**What you have to do**
List each line of the data that holds the word "computer".

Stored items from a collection
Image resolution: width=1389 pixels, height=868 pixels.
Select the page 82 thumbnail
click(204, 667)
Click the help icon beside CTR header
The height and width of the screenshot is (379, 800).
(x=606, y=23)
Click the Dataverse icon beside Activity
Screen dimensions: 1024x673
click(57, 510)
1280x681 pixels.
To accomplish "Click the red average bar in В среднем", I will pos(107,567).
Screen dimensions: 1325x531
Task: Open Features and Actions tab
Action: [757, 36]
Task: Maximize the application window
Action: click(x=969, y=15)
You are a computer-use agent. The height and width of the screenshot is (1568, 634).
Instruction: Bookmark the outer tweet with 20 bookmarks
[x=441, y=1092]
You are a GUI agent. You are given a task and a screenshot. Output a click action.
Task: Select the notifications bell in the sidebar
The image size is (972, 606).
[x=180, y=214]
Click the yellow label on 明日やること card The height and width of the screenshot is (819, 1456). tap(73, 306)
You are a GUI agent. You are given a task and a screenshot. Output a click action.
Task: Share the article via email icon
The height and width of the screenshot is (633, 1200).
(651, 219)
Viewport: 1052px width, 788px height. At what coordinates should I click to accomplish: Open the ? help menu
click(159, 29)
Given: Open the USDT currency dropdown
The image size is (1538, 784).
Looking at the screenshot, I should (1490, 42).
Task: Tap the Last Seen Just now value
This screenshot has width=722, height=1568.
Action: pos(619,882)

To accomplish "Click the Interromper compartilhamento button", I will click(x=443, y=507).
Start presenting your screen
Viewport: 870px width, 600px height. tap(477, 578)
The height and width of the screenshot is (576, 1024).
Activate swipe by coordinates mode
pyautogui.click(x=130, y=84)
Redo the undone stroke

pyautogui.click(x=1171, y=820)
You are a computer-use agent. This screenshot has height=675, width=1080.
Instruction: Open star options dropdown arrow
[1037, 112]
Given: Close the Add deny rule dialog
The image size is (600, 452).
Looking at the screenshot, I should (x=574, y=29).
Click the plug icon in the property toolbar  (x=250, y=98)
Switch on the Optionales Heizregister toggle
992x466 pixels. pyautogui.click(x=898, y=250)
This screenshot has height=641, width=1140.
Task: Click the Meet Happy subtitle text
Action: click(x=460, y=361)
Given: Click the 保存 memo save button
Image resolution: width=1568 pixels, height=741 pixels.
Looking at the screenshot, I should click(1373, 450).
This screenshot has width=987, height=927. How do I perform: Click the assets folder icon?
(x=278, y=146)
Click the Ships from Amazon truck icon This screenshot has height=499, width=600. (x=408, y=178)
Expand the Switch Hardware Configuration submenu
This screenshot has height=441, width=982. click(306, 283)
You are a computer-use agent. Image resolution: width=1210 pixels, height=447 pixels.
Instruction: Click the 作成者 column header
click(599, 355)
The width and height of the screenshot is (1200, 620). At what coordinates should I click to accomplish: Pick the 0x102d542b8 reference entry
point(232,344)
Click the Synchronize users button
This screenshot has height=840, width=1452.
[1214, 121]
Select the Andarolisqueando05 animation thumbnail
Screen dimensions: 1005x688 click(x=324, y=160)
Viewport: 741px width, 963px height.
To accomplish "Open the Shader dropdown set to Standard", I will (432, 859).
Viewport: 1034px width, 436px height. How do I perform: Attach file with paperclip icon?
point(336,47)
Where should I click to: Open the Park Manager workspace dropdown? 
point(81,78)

**Output below**
You are a computer-use agent. The height and width of the screenshot is (1568, 634).
You are a computer-use agent. This screenshot has height=675, width=1080.
You are a computer-use agent. Image resolution: width=1210 pixels, height=447 pixels.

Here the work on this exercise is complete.